= Palamon and Arcite =

Palamon and Arcite is part of Fables, Ancient and Modern written by John Dryden and published in 1700. Palamon and Arcite is a translation of The Knight's Tale from The Canterbury Tales by Geoffrey Chaucer. Although the plot line is identical, Dryden expanded the original text with poetic embellishments. The source of Chaucer's tale was Boccaccio's Teseida. Translations include those by Percival Ashley Chubb (1899) and Walter William Skeat (1904).

==Characters==
The four central characters remain the same as in Chaucer's story. Palamon, possible cousin of Arcite, is at least "brother-in-arms" according to Dryden. Arcite is a knight of royal blood, although this is not fully explained in the text. Emily (Emelye or Emilye) is the princess and stepdaughter or possibly niece of the king. And King Theseus is the Duke of Athens.

==Plot==
Two knights named Palamon and Arcite are imprisoned by Theseus when he found them after a battle. They are held in a dungeon from which they can see into a courtyard. One day, Palamon, while looking through the bars of his cell, sees Emily. Falling in love instantly, Palamon cries out, causing Arcite to ask what's wrong. Palamon declares his newfound love for Emily, and as Arcite listens, he sees Emily. Turning to Palamon, Arcite claims that because he first recognized her as mortal and not a goddess, Arcite has the right to woo Emily.

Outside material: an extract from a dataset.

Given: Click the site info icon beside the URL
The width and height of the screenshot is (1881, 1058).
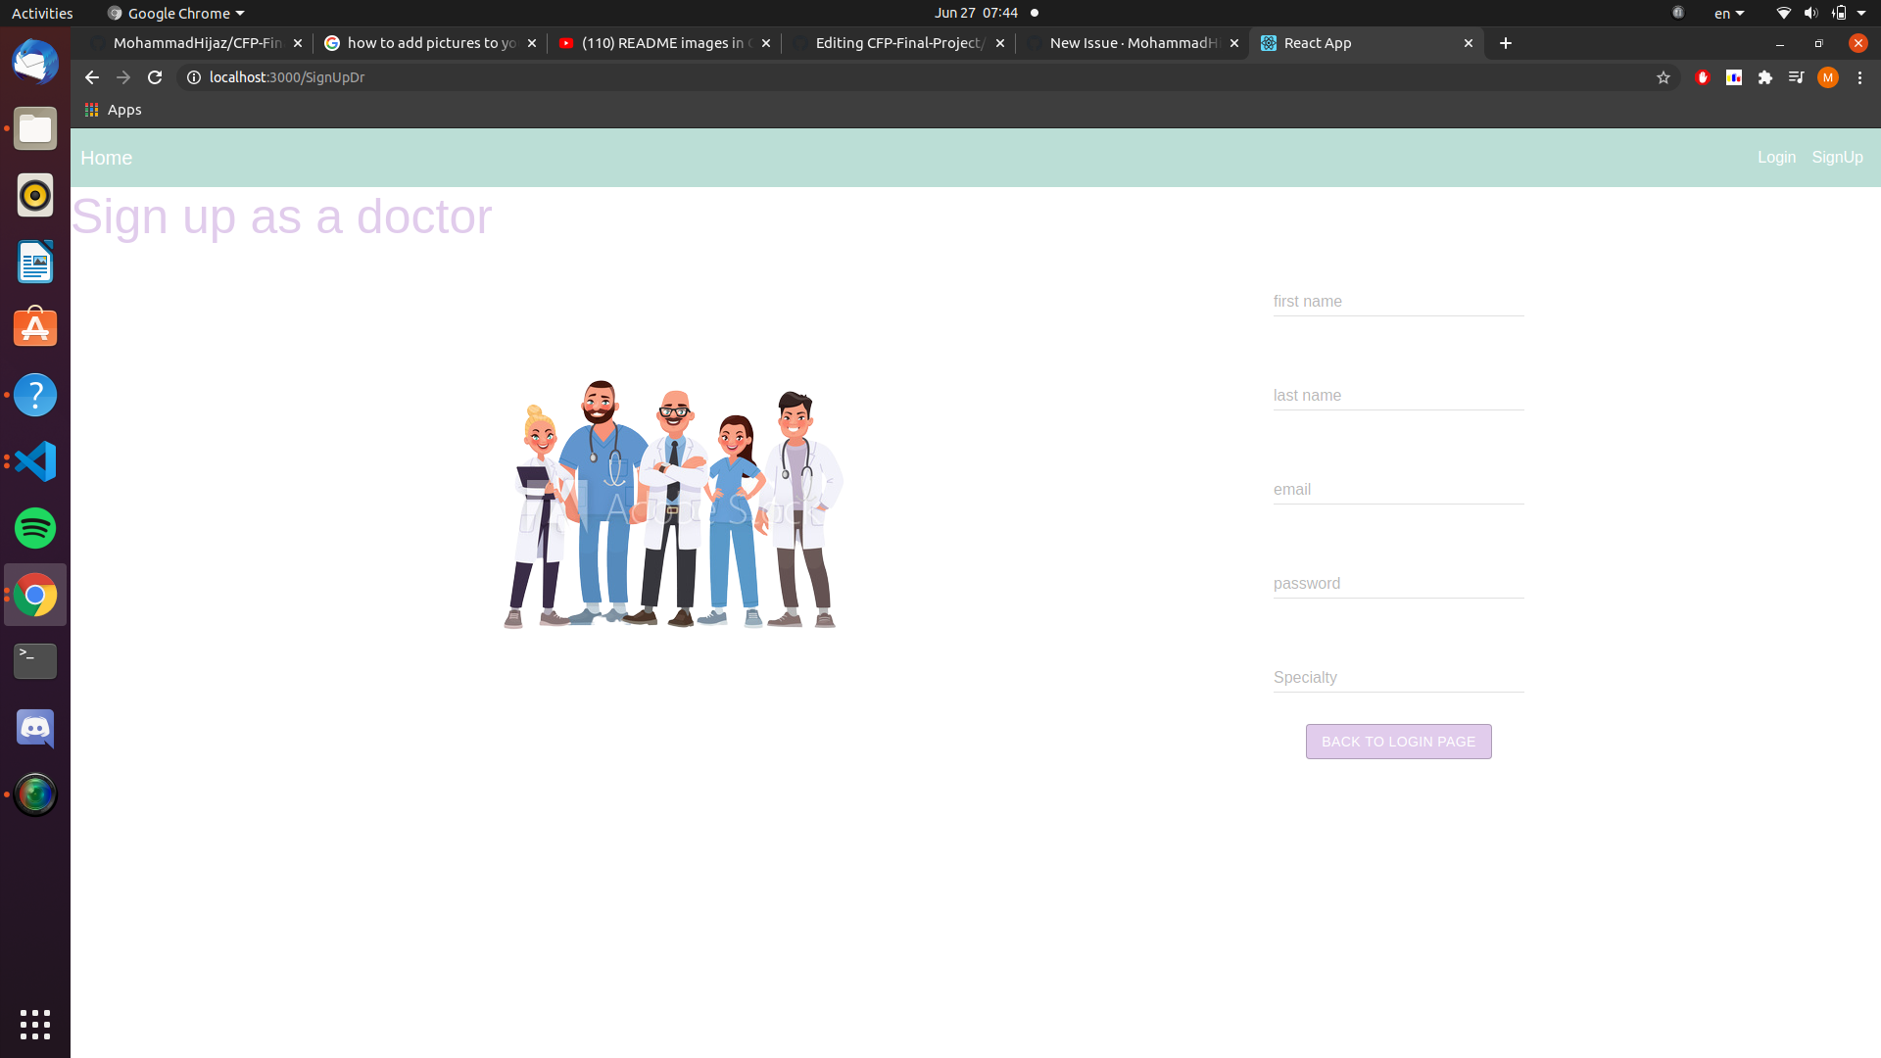Looking at the screenshot, I should pos(193,77).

Later, one of Arcite's friends begs Theseus to free his prisoner; Theseus agrees, but banishes Arcite. The love-struck knight returns, disguised as one of Theseus's servants. The story unfolds as each knight endures different challenges to prove his love for Emily.

Meanwhile, Palamon escapes the tower and pretends to be one of Emily's servants. Arcite finds Palamon one day and they organise a fight in order to see who will win Emily.

At the fight, Arcite wins, but then god Pluto causes an earthquake and so his horse topples over and crushes him. On his deathbed, Arcite apologizes, as they had once been as close as brothers and now they were rivals in love. Arcite tells Palamon to marry Emily, and then he dies. After a while, Palamon marries Emily.